* Work required:
Continue the commit email about the Linalg softmax tiling interface from the point where it stops.

* Selection:
[Mlir-commits] [mlir] 273600c - [mlir][Linalg] Implement the tiling interface for softmax

[Quentin Colombet]

Author: Quentin Colombet
Date: 2023-07-03T10:49:16+02:00
New Revision: 273600ccea914b1178df70dfbe8aa28d4ddea835

URL: https://github.com/llvm/llvm-project/commit/273600ccea914b1178df70dfbe8aa28d4ddea835
DIFF: https://github.com/llvm/llvm-project/commit/273600ccea914b1178df70dfbe8aa28d4ddea835.diff

LOG: [mlir][Linalg] Implement the tiling interface for softmax

Original implementation from Harsh Menon <harsh at nod-labs.com>.

Differential Revision: https://reviews.llvm.org/D153421

Added: 
    mlir/test/Dialect/Linalg/tile-softmax.mlir

Modified: 
    mlir/include/mlir/Dialect/Linalg/IR/LinalgOps.td
    mlir/lib/Dialect/Linalg/IR/LinalgOps.cpp
    mlir/lib/Dialect/Linalg/TransformOps/LinalgTransformOps.cpp

Removed: 
    


################################################################################
diff  --git a/mlir/include/mlir/Dialect/Linalg/IR/LinalgOps.td b/mlir/include/mlir/Dialect/Linalg/IR/LinalgOps.td
index 43b86cda281e75..eb68890c8487dc 100644
--- a/mlir/include/mlir/Dialect/Linalg/IR/LinalgOps.td
+++ b/mlir/include/mlir/Dialect/Linalg/IR/LinalgOps.td
@@ -19,6 +19,7 @@ include "mlir/Interfaces/DestinationStyleOpInterface.td"

* Stored data:
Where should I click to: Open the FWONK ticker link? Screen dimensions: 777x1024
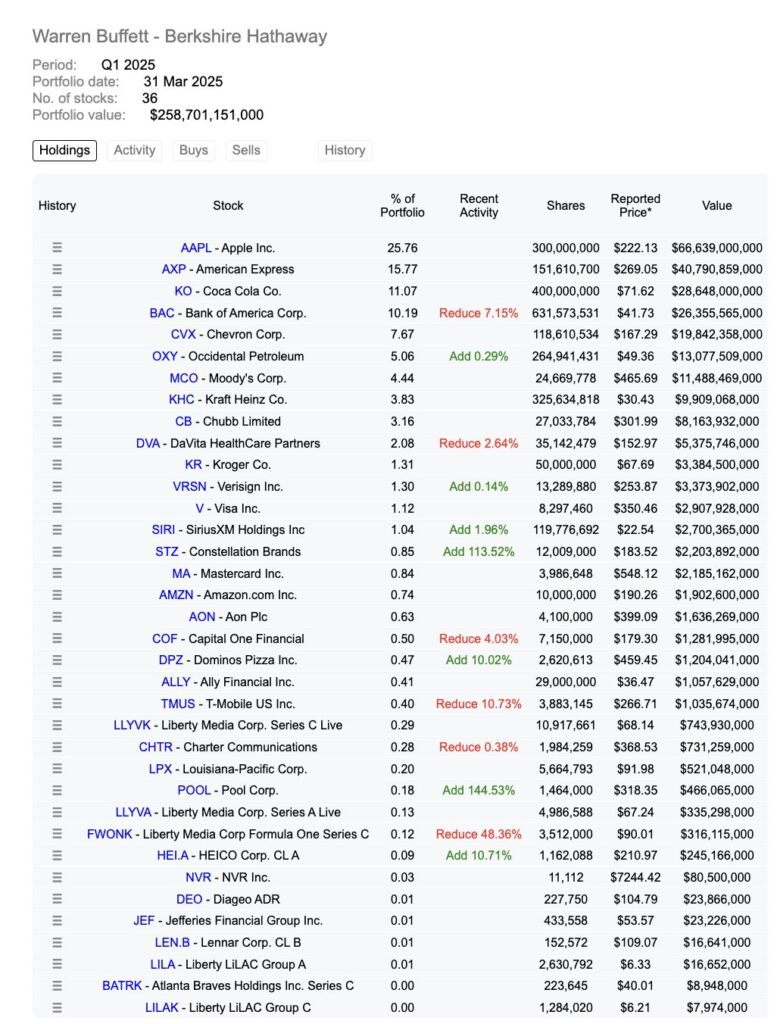tap(109, 834)
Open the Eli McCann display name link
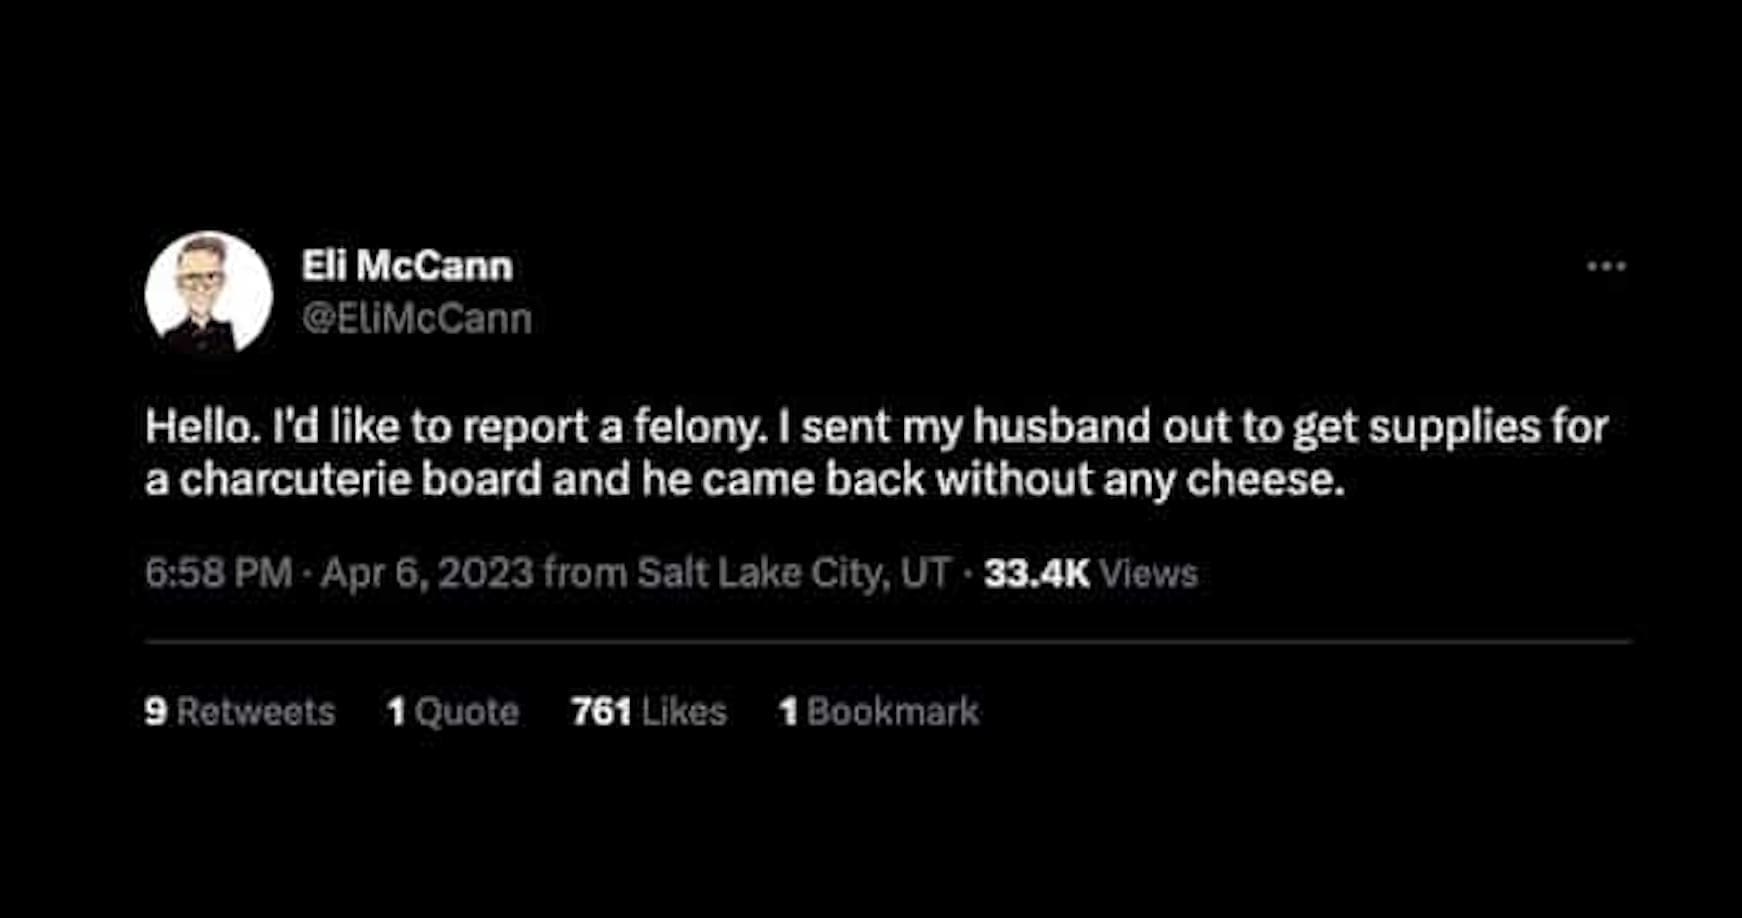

* Exercise result:
 include "mlir/Interfaces/InferTypeOpInterface.td"
 include "mlir/Interfaces/LoopLikeInterface.td"
 include "mlir/Interfaces/SideEffectInterfaces.td"
+include "mlir/Interfaces/TilingInterface.td"
 include "mlir/Interfaces/ViewLikeInterface.td"
 
 // Base class for Linalg dialect ops that do not correspond to library calls.
@@ -91,7 +92,12 @@ def Linalg_IndexOp : Linalg_Op<"index", [Pure]>,
 def Linalg_SoftmaxOp : Linalg_Op<"softmax",
     [DestinationStyleOpInterface,
      PredOpTrait<"input and output have same element type", TCopVTEtIsSameAs<0, 1>>,
-     DeclareOpInterfaceMethods<ReifyRankedShapedTypeOpInterface>]> {
+     DeclareOpInterfaceMethods<ReifyRankedShapedTypeOpInterface>,
+     DeclareOpInterfaceMethods<TilingInterface,
+      ["getIterationDomain",
+       "getLoopIteratorTypes",
+       "getResultTilePosition",
+       "getTiledImplementation"]>]> {
   let summary = "Softmax operator";
   let description = [{
     linalg.softmax computes a numerically stable version of softmax.
@@ -104,6 +110,12 @@ def Linalg_SoftmaxOp : Linalg_Op<"softmax",
 
     This is an aggregate linalg operation that further reduces to a small DAG of
     structured operations.
+
+    Warning: Regarding the tiling capabilities, the implementation doesn't
+    check that the provided dimensions make sense. This is the responsability
+    of the transformation calling the tiling to ensure that the provided
+    sizes for each dimension make sense with respect to the semantic of
+    softmax.
   }];
 
   let arguments = (ins AnyShaped:$input,

diff  --git a/mlir/lib/Dialect/Linalg/IR/LinalgOps.cpp b/mlir/lib/Dialect/Linalg/IR/LinalgOps.cpp
index 1c9a78224902a0..0bda7dbac1bd8d 100644
--- a/mlir/lib/Dialect/Linalg/IR/LinalgOps.cpp
+++ b/mlir/lib/Dialect/Linalg/IR/LinalgOps.cpp
@@ -17,6 +17,7 @@
 #include "mlir/Dialect/Arith/IR/Arith.h"
 #include "mlir/Dialect/Arith/Utils/Utils.h"
 #include "mlir/Dialect/Complex/IR/Complex.h"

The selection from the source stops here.